(Problema planteado 1)
Responde estas preguntas a partir de la reseña de la obra:
(a) ¿Quién incitó a Guadalupe a ir al taller de arte?
(b) ¿En cuántos encuentros se desarrolla ese taller?
(c) ¿En cuántas escenas se despliega la línea narrativa de la obra?
(Problema planteado 2) Escribe el párrafo que sigue en la reseña de la obra, a partir de la última oración del texto.

Guadalupe, se nota desde el arranque, está en un tris de un estallido mientras circula por ese taller de arte en cuatro encuentros al que ha ido por incitación de Leti, cuando podría estar mostrando Cerviño o el PH de Neuquén… Pero se dejó convencer por “esta ociosa, mantenida, diletante”. Para más inri, después de pasar por el impresionismo, el puntillismo, habrá un café con la quejica cuya plática será parodiada por Guadalupe y al instante traducida mentalmente en un aparte inclemente dirigido al público que, divertido, reconoce personajes y situaciones, acaso sin sentirse directamente concernido. Ya se sabe que el burgués es siempre el otro… 

En estos minutos iniciales ya está planteado el tono, el color, la síntesis de esta obra cuyo procedimiento dramatúrgico incurre en el fluir de la conciencia (al verbalizar los pensamientos de Guadalupe), pero lejos de Molly Bloom o de la señora Dalloway porque -al revés de estas monologuistas interiores- sigue una clara línea narrativa atrapante que se despliega en seis escenas trepidantes donde, como en toda comedia que se precie, hay risas y emoción, ligereza y profundidad. Guadalupe es una narradora omnisciente que, además de retratarse a sí misma en sus líneas y sus acciones, tiene calados a los otros personajes, lee sus gestos y sus palabras (aunque no siempre es infalible), les da entidad desde una focalización subjetiva.

(Material de origen)

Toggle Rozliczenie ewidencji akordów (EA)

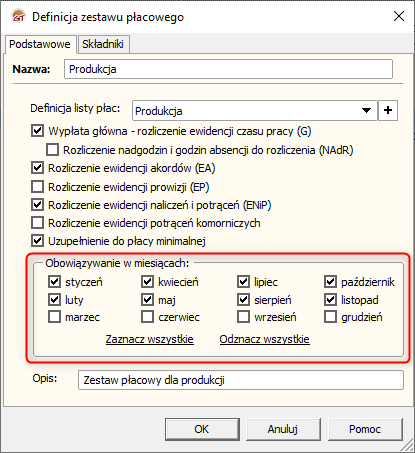[x=37, y=168]
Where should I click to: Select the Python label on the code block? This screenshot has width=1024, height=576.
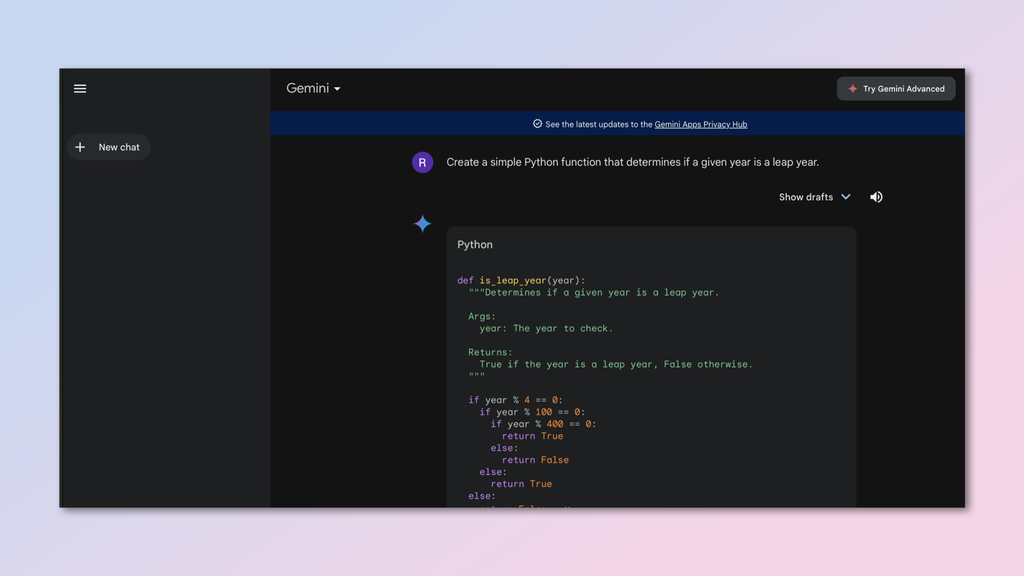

(Respuesta final 1)
(a) Leti incitó a Guadalupe a ir al taller de arte.
(b) El taller se desarrolla en cuatro encuentros.
(c) La línea narrativa se despliega en seis escenas.

(Respuesta final 2)
Su monólogo (con diálogos) se va articulando del lado del público que deviene prontamente su cómplice, su interlocutor mudo (salvo cuando ríe), partícipe de su intimidad en una pieza que se podría asociar hasta cierto punto con el famoso (entre cinéfilos) “Lubitsch touch”. Es decir, aquel genial director de cine que en el Hollywood de los años ’30 y ’40 del siglo XX hizo comedias sutilmente subversivas, sofisticadas, satíricas, aludiendo  atrevidamente al sexo sin mostrarlo en esos films que admiraba y envidiaba Billy Wilder (que fue colaborador de Ernst Lubitsch). El Bien, de Lautaro Vilo, trae ecos del espíritu de aquella screwball comedy de romance, pasión, ruptura, re-casamiento. Muy aggiornada, obviamente. Y la espléndida Verónica Pelaccini, encantadora de espectadores, de increíble plasticidad, podría ser considerada un equivalente siglo XXI de Carole Lombard o Miriam Hopkins, dos rubias tan elegantes, aguerridas e intencionadas como ella.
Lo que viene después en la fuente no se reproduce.